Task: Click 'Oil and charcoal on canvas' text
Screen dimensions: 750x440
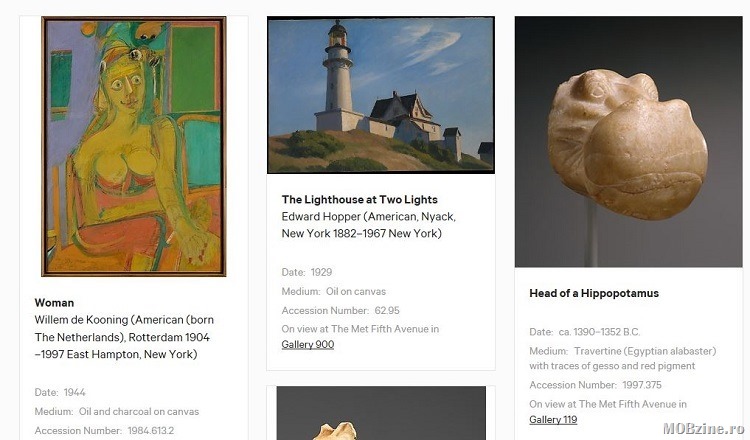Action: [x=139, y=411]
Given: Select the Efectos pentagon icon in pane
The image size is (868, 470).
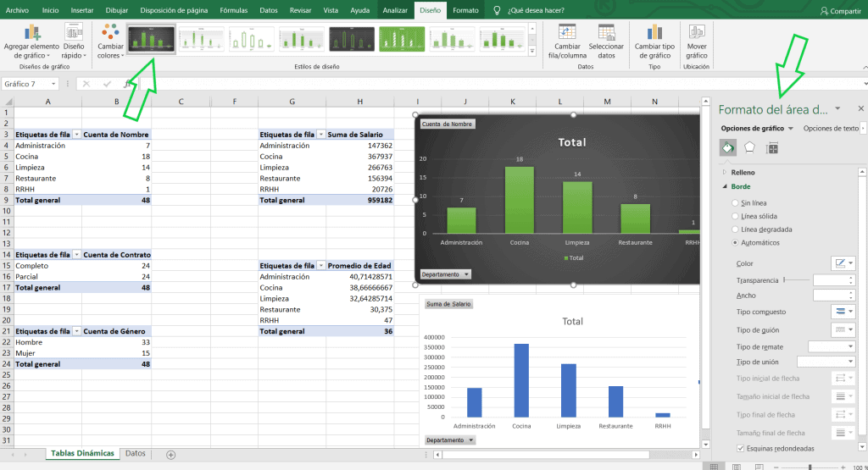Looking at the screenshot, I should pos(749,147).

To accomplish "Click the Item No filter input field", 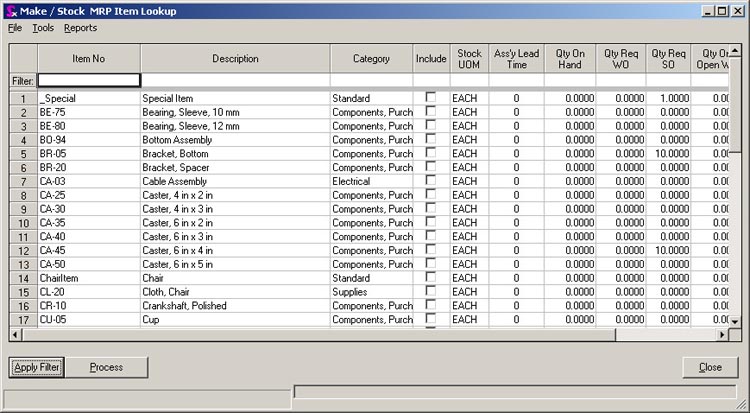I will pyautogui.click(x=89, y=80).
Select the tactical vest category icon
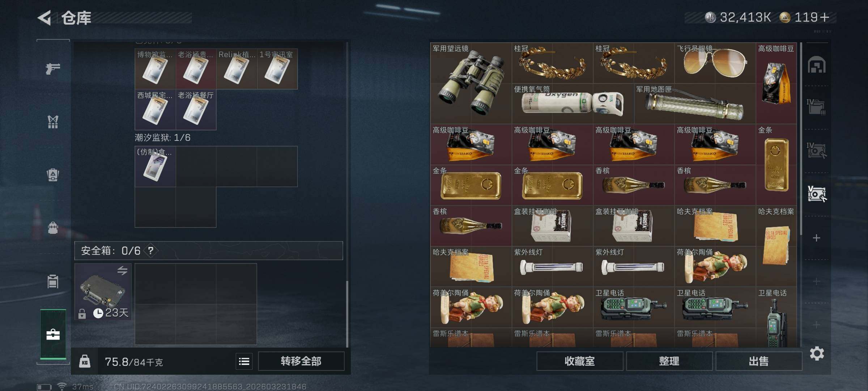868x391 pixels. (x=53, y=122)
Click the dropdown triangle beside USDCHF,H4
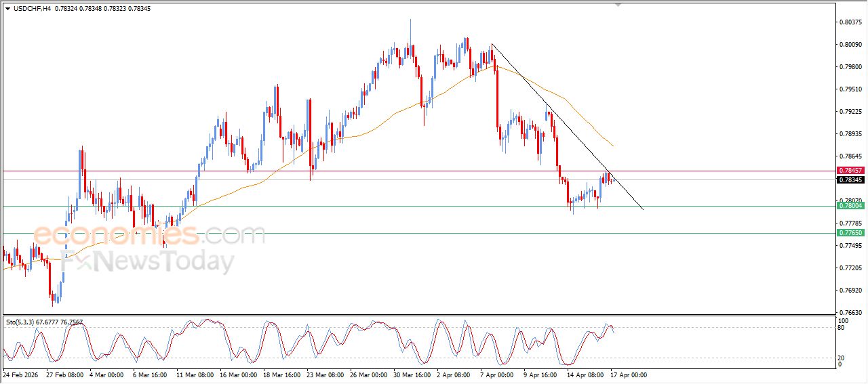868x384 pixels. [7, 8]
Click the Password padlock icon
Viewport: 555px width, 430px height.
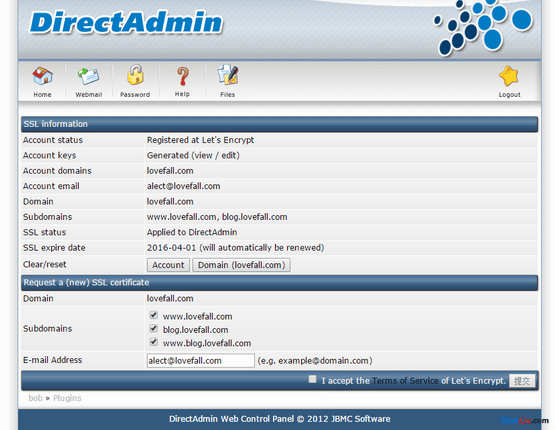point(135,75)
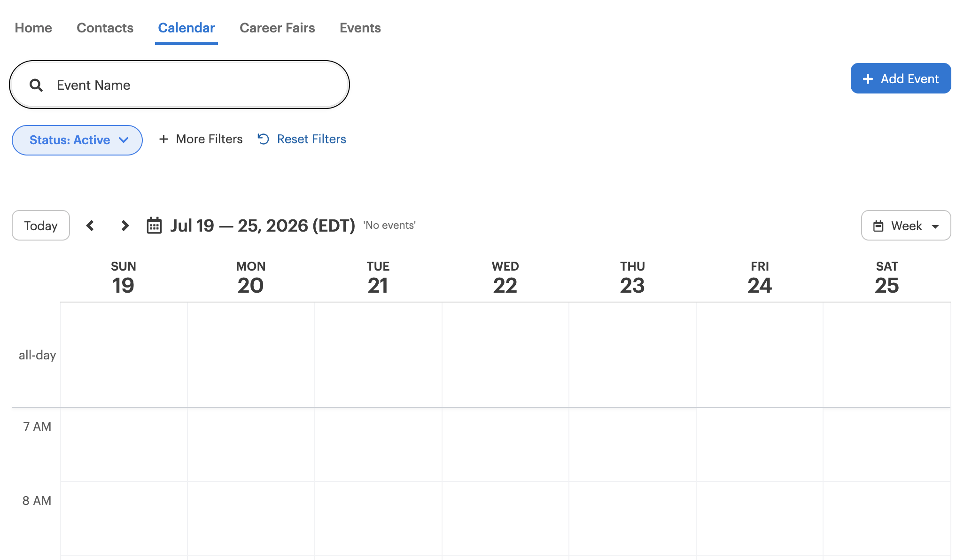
====================
◆ TASK DESCRIPTION: Leave the pictures out, and please copy only the lines from the one with "Click the dropdown triangle beside USDCHF,H4" through the end of the listing.

◆ YOUR RESPONSE:
Click the dropdown triangle beside USDCHF,H4
868x384 pixels. [7, 8]
Click the Password padlock icon
Viewport: 555px width, 430px height.
point(135,75)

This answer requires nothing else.